BP has pointed a finger at Transocean, which owned and operated the rig.
Transocean has pointed at a company called Cameron, which made a key valve in the malfunctioning blowout preventer.
John Amos, who spent 10 years as a consulting exploration geologist for oil and gas companies and now heads SkyTruth, an operation that uses government satellite imagery to monitor environmental disasters, said he was not surprised that both oil executives and federal officials failed to properly forecast the risks associated with offshore drilling.
“Just like the explosion of a volcano, to a geologist like myself, these kinds of incidents are fairly predictable, but when they happen, they come as a shock to us,” Amos said.

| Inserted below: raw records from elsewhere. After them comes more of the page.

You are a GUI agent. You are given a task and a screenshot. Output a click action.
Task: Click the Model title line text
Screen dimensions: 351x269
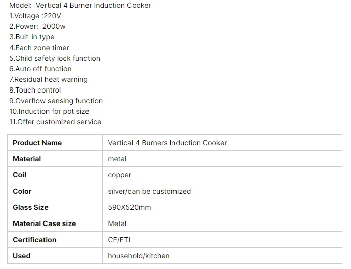pyautogui.click(x=80, y=5)
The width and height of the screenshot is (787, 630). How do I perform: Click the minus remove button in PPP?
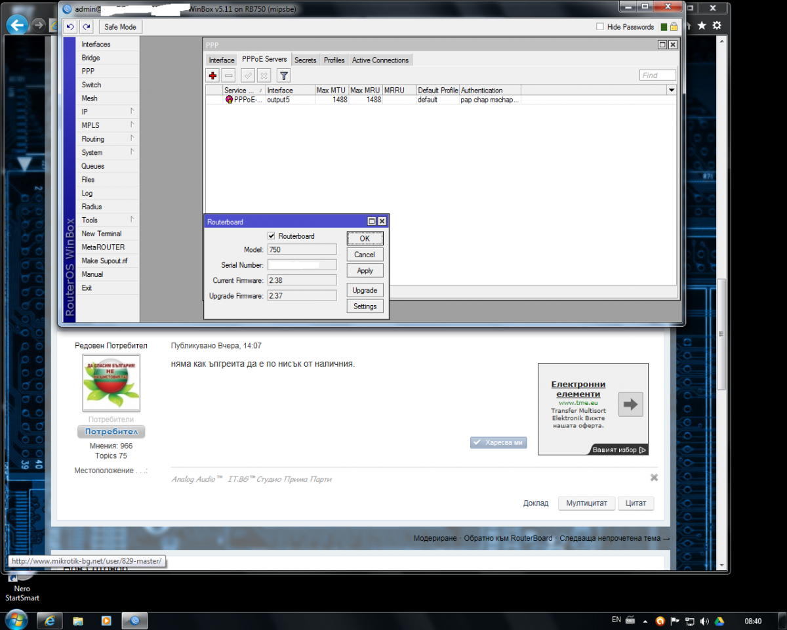pos(228,75)
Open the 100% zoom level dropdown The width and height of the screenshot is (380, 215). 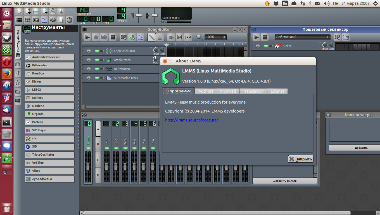click(224, 37)
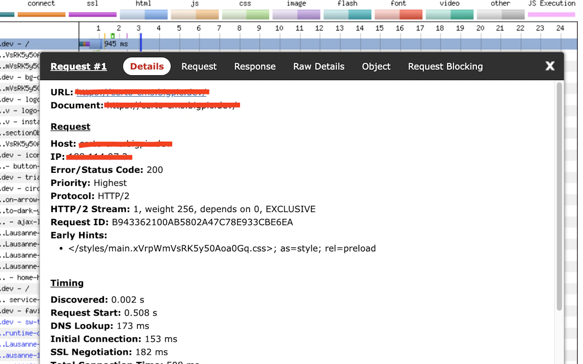Switch to Request Blocking tab
The image size is (583, 364).
446,66
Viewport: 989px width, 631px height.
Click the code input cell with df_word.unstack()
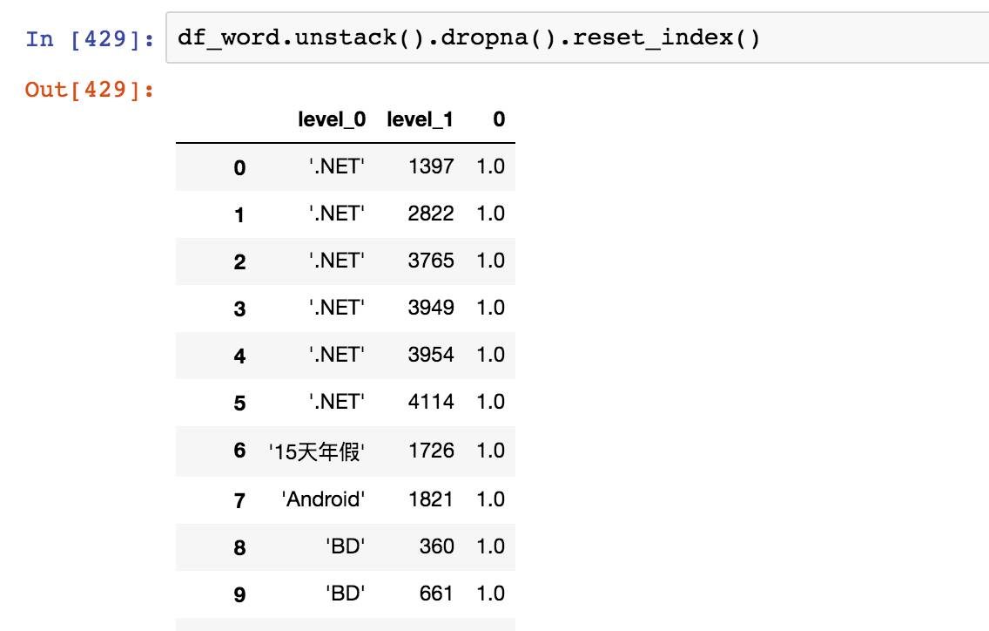577,37
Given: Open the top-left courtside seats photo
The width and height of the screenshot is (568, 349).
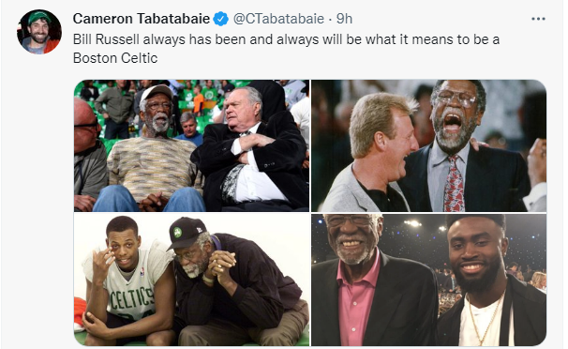Looking at the screenshot, I should 192,145.
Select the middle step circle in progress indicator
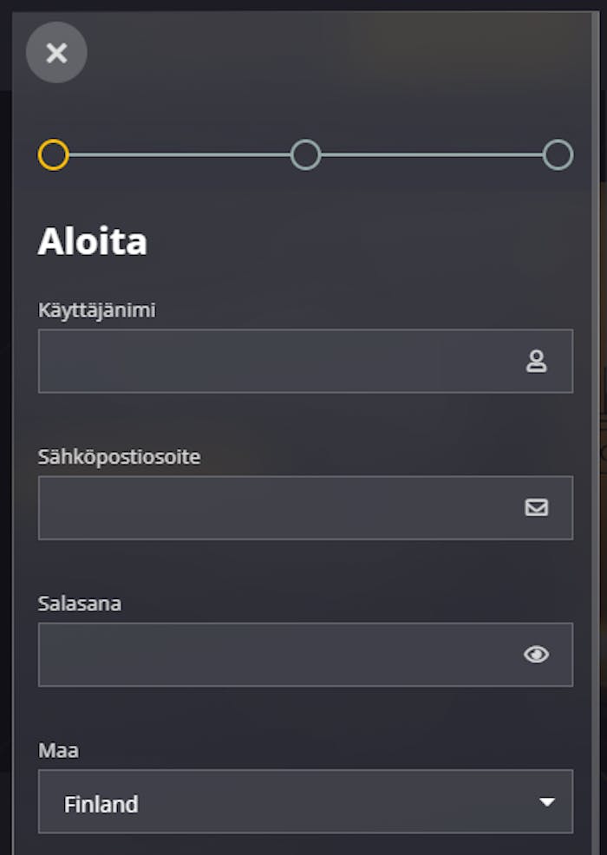The image size is (607, 855). point(305,154)
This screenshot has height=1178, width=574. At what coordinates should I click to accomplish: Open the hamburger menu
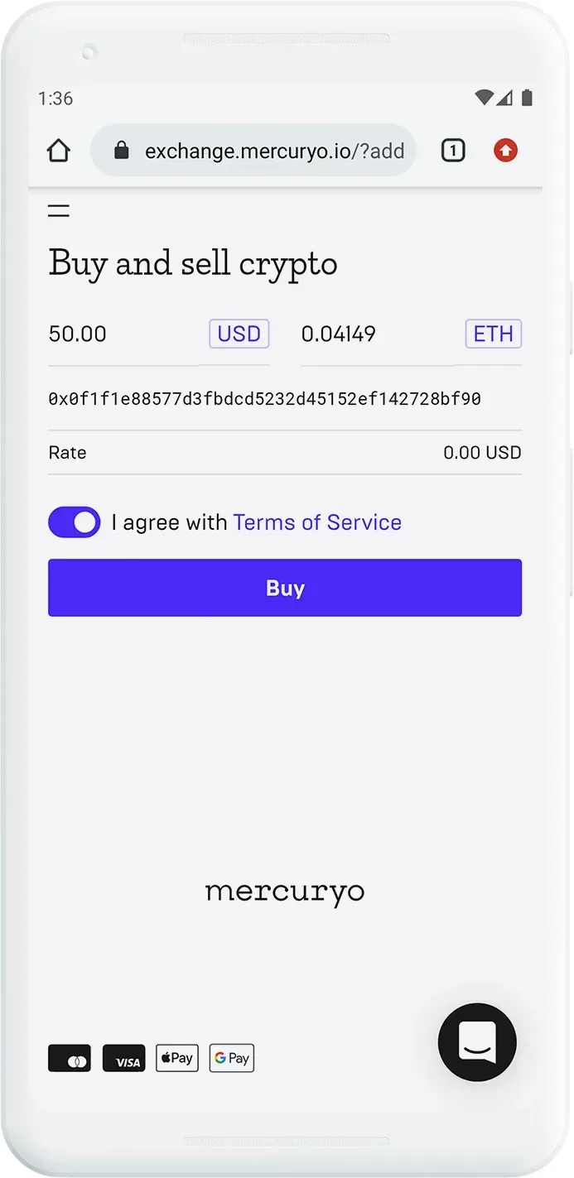click(x=58, y=210)
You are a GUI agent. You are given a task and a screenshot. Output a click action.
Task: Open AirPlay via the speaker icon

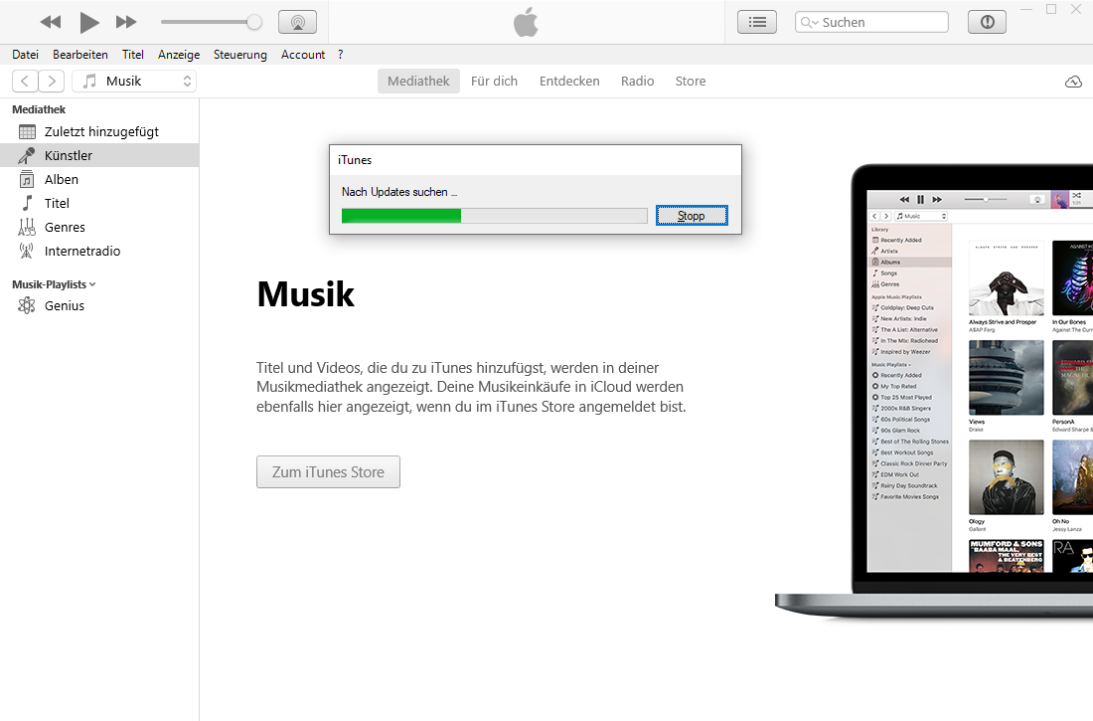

House Energy and Commerce Committee Chairman Henry Waxman, D-Calif., whose panel has already sent letters to BP America, Transocean and oil services giant Halliburton inquiring into the cause of the explosion and the companies’ inability to staunch the flow of oil, said he hoped to get more answers when officials from the three companies testified before his committee on May 12.
Halliburton was in charge of cementing for Deepwater Horizon — plugging holes in the pipeline seal by pumping cement into it from the rig.
“The companies have the obligation, it seems to me, to have a plan, to anticipate and do what they could to prevent this sort of thing from happening,” Waxman said in an interview. “They obviously didn’t anticipate this.”
Washington Post staff writer Juliet Eilperin contributed to this report.